*** Block opens ***

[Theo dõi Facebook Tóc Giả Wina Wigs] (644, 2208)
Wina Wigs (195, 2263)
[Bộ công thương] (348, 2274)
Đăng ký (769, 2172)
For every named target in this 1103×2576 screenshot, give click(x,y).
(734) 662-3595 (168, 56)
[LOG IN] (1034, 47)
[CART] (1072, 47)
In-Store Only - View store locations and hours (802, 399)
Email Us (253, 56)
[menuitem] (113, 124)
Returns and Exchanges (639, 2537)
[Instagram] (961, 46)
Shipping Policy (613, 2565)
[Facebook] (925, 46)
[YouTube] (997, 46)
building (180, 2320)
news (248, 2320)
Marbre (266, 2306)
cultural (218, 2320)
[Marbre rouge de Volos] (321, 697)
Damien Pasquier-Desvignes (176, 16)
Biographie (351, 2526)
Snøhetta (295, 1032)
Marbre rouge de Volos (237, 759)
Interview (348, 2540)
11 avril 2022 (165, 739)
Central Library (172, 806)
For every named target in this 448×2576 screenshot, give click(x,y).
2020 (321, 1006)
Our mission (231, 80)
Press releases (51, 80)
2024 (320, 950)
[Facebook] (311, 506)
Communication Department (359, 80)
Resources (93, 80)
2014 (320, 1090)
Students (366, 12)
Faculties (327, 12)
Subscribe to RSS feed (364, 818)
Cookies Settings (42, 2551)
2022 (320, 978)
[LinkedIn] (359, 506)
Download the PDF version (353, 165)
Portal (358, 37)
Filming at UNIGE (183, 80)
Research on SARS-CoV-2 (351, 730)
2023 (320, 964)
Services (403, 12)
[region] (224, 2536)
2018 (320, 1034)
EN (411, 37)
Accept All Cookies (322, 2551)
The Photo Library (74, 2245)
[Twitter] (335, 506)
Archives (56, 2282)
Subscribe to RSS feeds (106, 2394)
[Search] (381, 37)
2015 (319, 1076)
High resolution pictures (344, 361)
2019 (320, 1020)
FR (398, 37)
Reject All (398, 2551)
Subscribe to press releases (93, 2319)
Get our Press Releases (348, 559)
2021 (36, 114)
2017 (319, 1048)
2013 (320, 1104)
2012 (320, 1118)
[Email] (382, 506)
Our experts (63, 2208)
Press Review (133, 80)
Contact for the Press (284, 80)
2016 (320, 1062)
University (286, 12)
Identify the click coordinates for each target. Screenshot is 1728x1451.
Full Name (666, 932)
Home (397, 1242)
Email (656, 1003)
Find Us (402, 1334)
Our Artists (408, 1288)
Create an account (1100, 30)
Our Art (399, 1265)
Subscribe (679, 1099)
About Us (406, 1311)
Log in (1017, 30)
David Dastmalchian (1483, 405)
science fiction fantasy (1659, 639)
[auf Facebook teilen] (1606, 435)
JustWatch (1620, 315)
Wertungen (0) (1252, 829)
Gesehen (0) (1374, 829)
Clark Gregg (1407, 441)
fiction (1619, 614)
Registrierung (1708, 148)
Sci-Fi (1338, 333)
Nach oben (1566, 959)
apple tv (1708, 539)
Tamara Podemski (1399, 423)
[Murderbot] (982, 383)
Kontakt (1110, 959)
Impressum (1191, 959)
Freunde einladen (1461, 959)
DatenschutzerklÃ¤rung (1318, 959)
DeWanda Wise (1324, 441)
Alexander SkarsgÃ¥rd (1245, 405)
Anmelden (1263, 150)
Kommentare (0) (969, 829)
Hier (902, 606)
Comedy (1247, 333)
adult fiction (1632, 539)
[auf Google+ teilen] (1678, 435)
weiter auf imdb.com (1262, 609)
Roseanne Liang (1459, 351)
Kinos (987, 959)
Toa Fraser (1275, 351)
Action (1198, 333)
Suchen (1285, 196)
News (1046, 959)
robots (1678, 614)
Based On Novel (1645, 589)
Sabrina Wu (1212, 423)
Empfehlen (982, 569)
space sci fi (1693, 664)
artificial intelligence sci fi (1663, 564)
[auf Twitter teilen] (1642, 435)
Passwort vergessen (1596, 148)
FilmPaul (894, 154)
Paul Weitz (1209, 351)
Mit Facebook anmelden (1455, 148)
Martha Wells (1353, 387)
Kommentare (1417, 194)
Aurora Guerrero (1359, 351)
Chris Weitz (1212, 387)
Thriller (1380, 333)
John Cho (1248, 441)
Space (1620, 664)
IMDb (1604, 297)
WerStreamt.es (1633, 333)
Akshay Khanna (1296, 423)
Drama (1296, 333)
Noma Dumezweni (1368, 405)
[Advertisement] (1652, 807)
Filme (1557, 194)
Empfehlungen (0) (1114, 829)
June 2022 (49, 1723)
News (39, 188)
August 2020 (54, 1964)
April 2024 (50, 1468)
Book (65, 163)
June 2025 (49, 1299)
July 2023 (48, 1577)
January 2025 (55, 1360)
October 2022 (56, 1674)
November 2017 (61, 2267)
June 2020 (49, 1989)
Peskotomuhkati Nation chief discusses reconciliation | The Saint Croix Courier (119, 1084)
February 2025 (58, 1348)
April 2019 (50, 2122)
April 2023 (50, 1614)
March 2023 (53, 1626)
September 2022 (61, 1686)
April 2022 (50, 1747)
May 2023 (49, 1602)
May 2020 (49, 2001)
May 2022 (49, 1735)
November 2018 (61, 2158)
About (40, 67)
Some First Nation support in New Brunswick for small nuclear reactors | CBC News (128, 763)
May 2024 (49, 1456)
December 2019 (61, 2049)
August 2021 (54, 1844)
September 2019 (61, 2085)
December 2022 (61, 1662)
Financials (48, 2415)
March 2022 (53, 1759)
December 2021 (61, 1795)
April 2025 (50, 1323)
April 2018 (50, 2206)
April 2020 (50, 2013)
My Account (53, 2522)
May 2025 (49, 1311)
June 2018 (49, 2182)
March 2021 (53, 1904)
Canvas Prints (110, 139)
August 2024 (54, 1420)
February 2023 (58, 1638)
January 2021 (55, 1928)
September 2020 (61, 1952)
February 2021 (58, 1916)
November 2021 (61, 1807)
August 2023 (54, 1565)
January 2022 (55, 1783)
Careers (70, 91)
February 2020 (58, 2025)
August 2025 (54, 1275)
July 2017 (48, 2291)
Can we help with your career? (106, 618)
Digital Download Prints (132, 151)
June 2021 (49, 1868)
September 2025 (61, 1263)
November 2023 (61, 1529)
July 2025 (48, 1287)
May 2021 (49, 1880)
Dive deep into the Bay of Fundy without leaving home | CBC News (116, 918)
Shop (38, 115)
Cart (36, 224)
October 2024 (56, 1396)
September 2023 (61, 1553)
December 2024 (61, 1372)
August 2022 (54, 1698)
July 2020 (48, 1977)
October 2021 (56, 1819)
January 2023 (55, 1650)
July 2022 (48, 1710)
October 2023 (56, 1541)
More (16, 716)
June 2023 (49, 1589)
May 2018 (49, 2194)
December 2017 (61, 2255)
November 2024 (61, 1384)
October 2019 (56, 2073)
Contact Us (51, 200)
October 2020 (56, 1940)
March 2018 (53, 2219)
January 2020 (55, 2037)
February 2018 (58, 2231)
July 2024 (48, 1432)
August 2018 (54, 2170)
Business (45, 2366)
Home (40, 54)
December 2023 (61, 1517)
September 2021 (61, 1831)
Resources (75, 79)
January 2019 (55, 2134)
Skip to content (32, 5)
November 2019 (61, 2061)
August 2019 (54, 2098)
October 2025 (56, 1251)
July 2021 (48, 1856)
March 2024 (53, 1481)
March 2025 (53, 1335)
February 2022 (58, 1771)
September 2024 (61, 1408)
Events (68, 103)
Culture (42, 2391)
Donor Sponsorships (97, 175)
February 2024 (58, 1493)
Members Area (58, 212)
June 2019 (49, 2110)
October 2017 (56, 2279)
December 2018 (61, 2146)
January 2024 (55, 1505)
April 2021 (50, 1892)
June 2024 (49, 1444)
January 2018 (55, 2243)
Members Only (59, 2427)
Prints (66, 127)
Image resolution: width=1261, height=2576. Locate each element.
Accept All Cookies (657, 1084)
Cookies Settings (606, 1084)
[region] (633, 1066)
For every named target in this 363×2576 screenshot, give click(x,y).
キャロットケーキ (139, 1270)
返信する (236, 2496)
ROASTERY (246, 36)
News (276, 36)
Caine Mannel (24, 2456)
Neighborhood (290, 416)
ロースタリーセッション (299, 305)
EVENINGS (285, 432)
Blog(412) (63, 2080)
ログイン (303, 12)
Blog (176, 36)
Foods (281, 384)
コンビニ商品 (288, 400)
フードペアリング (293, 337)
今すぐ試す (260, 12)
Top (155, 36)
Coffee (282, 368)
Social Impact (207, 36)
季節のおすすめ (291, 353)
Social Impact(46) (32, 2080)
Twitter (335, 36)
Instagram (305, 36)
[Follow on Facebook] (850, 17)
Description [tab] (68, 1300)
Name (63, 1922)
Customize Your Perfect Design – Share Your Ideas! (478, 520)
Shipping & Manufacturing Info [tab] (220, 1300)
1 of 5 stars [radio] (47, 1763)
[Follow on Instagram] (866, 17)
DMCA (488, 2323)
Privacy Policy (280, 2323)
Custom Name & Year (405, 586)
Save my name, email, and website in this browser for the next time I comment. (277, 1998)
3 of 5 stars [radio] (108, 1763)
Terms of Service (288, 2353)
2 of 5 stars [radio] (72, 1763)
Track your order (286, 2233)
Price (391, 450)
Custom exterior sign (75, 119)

*** Block closes ***

### Activity
Everything from the line with "January 2020 (55, 2037)" through the line with "For every named target in this 363×2576" should be written out exactly as it appears above, end lines included, and nothing outside that range.

### Answer to this exercise
January 2020 (55, 2037)
February 2018 (58, 2231)
July 2024 (48, 1432)
August 2018 (54, 2170)
Business (45, 2366)
Home (40, 54)
December 2023 (61, 1517)
September 2021 (61, 1831)
Resources (75, 79)
January 2019 (55, 2134)
Skip to content (32, 5)
November 2019 (61, 2061)
August 2019 (54, 2098)
October 2025 (56, 1251)
July 2021 (48, 1856)
March 2024 (53, 1481)
March 2025 (53, 1335)
February 2022 (58, 1771)
September 2024 (61, 1408)
Events (68, 103)
Culture (42, 2391)
Donor Sponsorships (97, 175)
February 2024 (58, 1493)
Members Area (58, 212)
June 2019 (49, 2110)
October 2017 (56, 2279)
December 2018 (61, 2146)
January 2024 (55, 1505)
April 2021 (50, 1892)
June 2024 (49, 1444)
January 2018 (55, 2243)
Members Only (59, 2427)
Prints (66, 127)
Image resolution: width=1261, height=2576. Locate each element.
Accept All Cookies (657, 1084)
Cookies Settings (606, 1084)
[region] (633, 1066)
For every named target in this 363×2576 screenshot, give click(x,y).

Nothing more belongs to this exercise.